By signing him in 2010 to a new deal that paid $32.5 million over the first two years but only $13.5 million over the next two, the Jets included a term aimed at preventing another holdout after the truly big money was paid out on the front end. The Jets promised to wipe out the 2014 through 2016 seasons of the contract, which pay a mere $3 million per year, and not to use the franchise or transition tag on Revis after the 2013 season, on one condition. He can’t hold out.
If Revis does hold out, the full seven years apply, including the final three seasons at a fraction of his actual and/or perceived value.
It all makes sense on paper. But now that Revis has cashed the checks paying him $32.5 million, he wants more. And the best way to get more, as he learned two years ago and when he was drafted in 2007, is to hold out.

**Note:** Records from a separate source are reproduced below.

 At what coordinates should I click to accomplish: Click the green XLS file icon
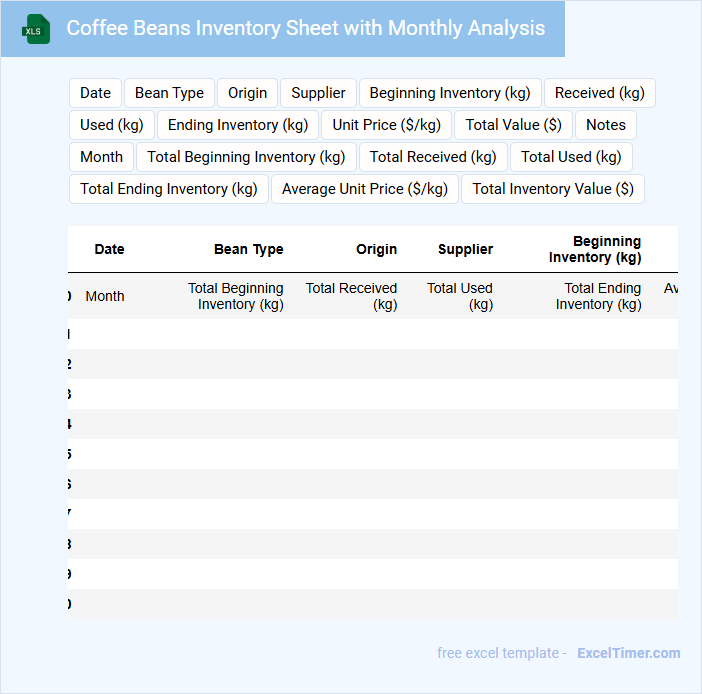[x=36, y=29]
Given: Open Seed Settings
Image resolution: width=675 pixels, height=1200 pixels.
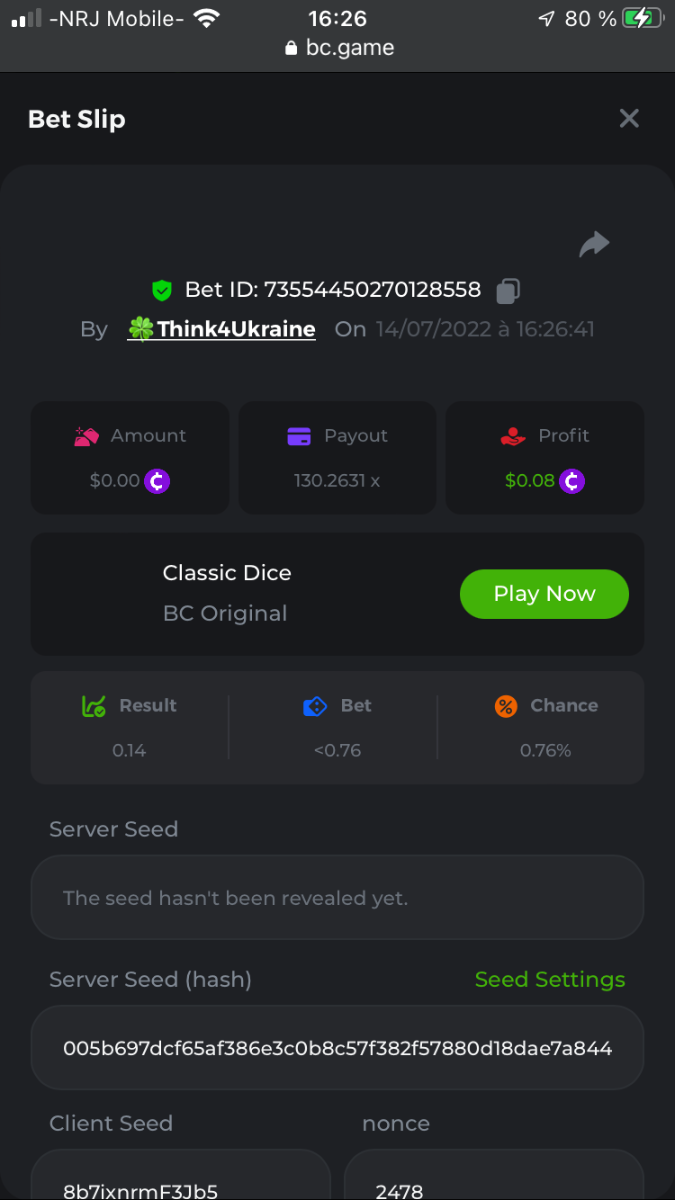Looking at the screenshot, I should (550, 980).
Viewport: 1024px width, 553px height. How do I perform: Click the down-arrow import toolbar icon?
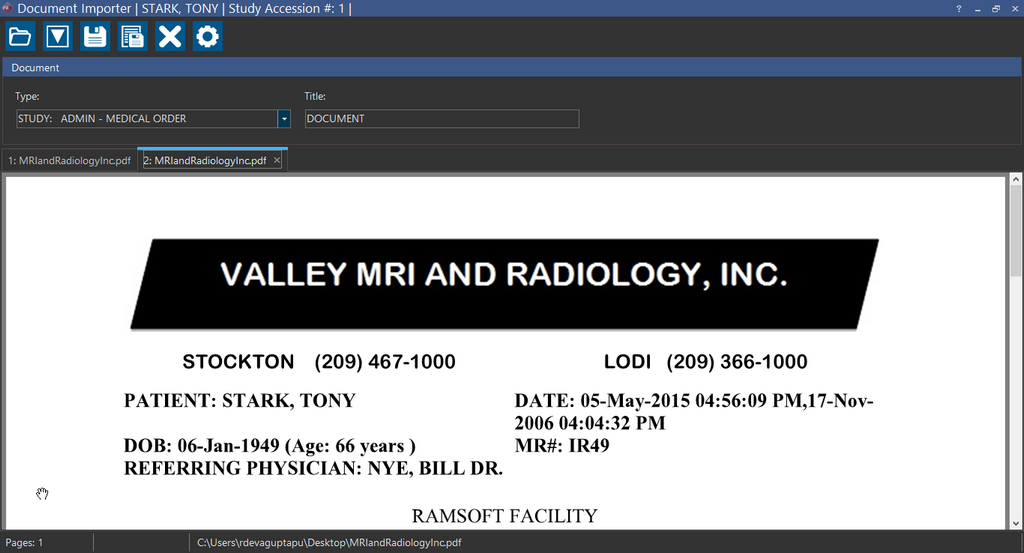(x=58, y=37)
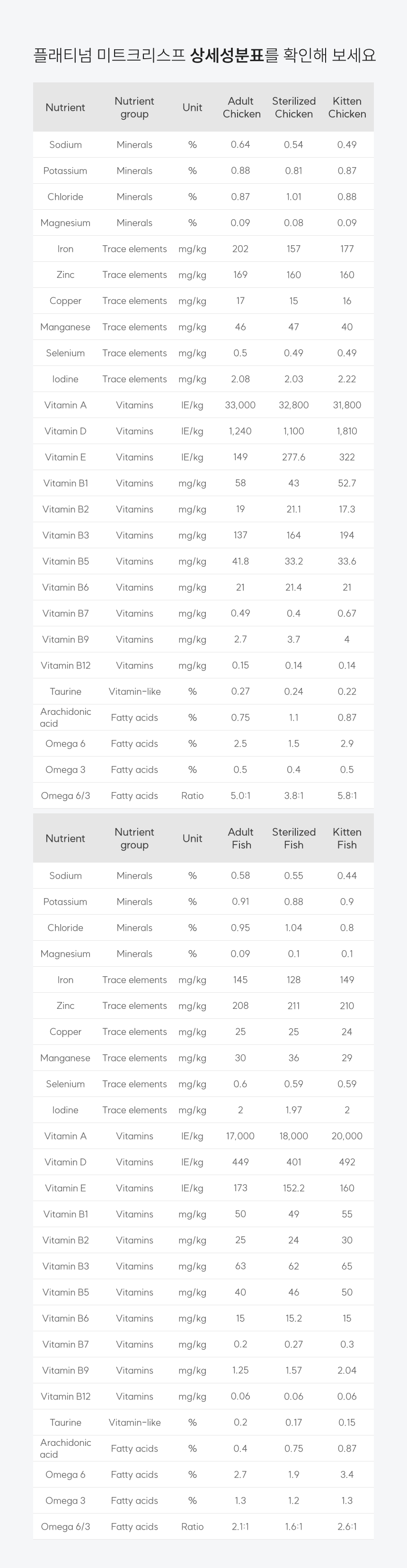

The possibility first came up while the ink was still drying on the deal. We reported at the time that a holdout could be coming after two seasons. Peter King of SI.com then asked Revis if he’ll hold out when the deal softens in 2012, and Revis said this: ”That’s a great question. If I continue to play ball like I usually do, we’ll probably be back at that same position we were this year.”
The next day, ESPN’s Chris Mortensen reported that the Jets were “floored” by the remarks.
They were “floored” because they thought they’d created a holdout-proof contract. They hadn’t.
If Revis wants to hold out, he’ll hold out. And if the Jets cross their arms and say, “Now we’ve got you at $22.5 million over five years,” he’ll keep holding out. And he’ll hold out until he gets the deal he wants.
This time, the Jets will likely give him a true long-term retirement deal, not a contract that Revis can later characterize as a “Band-Aid.”
In that regard, Revis subtly is twisting against the Jets a term owner Woody Johnson used when explaining the options that the team was considering during the prior Revis holdout. At the time, Johnson explained that the Jets had offered Revis a short-term “Band-Aid” or a long-term deal. The Jets thought they were giving Revis a real four-year deal, and Revis now views it as a two-year “Band-Aid.”
Regardless, the Jets should have realized that Revis wouldn’t hesitate to come back to the table after making $32.5 million and then facing a reduction to a rate of $6.75 million per year. And that he wouldn’t hesitate to hold out, regardless of any provision in the contract aimed at blocking one.